> **What you should do**
Determine how many lines in the listing that follows include "agent". Answer only with that number.
------------------------------------
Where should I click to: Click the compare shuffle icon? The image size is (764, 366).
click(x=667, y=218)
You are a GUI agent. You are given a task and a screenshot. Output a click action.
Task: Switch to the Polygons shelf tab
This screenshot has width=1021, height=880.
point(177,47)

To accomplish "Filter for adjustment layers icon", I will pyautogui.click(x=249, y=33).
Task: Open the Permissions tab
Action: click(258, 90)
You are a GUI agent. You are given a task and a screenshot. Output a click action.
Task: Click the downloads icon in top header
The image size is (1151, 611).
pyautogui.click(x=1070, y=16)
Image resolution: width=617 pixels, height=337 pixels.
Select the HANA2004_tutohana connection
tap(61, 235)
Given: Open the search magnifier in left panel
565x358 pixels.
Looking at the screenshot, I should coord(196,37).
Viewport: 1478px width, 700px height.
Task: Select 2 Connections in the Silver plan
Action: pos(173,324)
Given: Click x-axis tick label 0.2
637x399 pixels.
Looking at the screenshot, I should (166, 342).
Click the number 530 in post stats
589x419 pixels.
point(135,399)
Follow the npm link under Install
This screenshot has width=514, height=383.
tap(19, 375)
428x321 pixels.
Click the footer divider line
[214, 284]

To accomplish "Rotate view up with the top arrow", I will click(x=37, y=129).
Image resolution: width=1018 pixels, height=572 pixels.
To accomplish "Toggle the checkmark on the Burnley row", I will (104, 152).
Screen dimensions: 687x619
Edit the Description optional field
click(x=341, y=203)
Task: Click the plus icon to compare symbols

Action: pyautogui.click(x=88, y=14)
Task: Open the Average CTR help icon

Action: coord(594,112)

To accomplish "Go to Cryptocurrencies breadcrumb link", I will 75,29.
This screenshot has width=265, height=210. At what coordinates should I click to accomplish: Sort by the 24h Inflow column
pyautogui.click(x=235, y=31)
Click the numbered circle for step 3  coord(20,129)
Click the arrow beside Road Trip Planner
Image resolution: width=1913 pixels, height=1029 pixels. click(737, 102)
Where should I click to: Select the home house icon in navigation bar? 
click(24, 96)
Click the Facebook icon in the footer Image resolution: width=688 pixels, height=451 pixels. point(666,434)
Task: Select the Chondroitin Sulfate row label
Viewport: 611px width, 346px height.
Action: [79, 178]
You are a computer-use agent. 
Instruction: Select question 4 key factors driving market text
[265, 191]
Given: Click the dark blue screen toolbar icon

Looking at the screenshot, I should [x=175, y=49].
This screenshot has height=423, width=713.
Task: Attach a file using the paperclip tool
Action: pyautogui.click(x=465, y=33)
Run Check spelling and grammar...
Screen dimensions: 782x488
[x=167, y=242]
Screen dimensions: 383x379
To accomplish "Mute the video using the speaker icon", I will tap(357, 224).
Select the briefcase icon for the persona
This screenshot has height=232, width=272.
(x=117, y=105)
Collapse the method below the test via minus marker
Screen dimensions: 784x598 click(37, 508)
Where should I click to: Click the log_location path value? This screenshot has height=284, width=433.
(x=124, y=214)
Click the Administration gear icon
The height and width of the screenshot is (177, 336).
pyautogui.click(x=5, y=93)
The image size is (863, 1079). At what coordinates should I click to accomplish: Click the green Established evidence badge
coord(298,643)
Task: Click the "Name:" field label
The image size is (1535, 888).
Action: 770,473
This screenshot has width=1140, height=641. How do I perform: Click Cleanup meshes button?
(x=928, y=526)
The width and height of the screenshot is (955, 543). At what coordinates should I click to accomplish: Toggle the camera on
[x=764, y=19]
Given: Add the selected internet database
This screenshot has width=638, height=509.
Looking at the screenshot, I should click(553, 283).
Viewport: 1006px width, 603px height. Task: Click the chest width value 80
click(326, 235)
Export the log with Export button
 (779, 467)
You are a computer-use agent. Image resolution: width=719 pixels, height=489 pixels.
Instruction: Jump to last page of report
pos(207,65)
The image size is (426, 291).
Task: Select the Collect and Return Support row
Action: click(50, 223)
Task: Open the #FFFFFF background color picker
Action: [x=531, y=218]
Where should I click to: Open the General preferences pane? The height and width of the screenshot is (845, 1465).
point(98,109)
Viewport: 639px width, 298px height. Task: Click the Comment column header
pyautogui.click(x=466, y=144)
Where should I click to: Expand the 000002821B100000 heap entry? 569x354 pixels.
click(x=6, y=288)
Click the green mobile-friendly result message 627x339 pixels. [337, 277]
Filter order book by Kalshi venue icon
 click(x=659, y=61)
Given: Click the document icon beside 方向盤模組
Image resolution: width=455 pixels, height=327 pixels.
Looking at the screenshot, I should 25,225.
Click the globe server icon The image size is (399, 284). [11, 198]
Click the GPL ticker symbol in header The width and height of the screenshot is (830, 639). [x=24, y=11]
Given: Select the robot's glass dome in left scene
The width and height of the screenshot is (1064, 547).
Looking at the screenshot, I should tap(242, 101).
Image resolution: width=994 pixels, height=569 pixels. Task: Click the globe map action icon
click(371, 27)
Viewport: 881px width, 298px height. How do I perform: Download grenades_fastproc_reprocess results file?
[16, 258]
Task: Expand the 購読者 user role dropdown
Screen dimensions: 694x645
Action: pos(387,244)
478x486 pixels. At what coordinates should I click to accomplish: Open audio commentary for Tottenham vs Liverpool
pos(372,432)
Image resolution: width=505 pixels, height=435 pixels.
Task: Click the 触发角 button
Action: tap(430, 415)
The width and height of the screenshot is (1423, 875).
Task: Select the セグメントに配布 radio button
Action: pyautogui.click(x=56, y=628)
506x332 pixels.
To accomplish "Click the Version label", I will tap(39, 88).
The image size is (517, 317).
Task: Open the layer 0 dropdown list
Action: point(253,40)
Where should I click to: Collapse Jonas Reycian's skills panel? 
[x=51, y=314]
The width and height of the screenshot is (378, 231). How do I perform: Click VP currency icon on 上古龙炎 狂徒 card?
------------------------------------
> **Exercise response**
4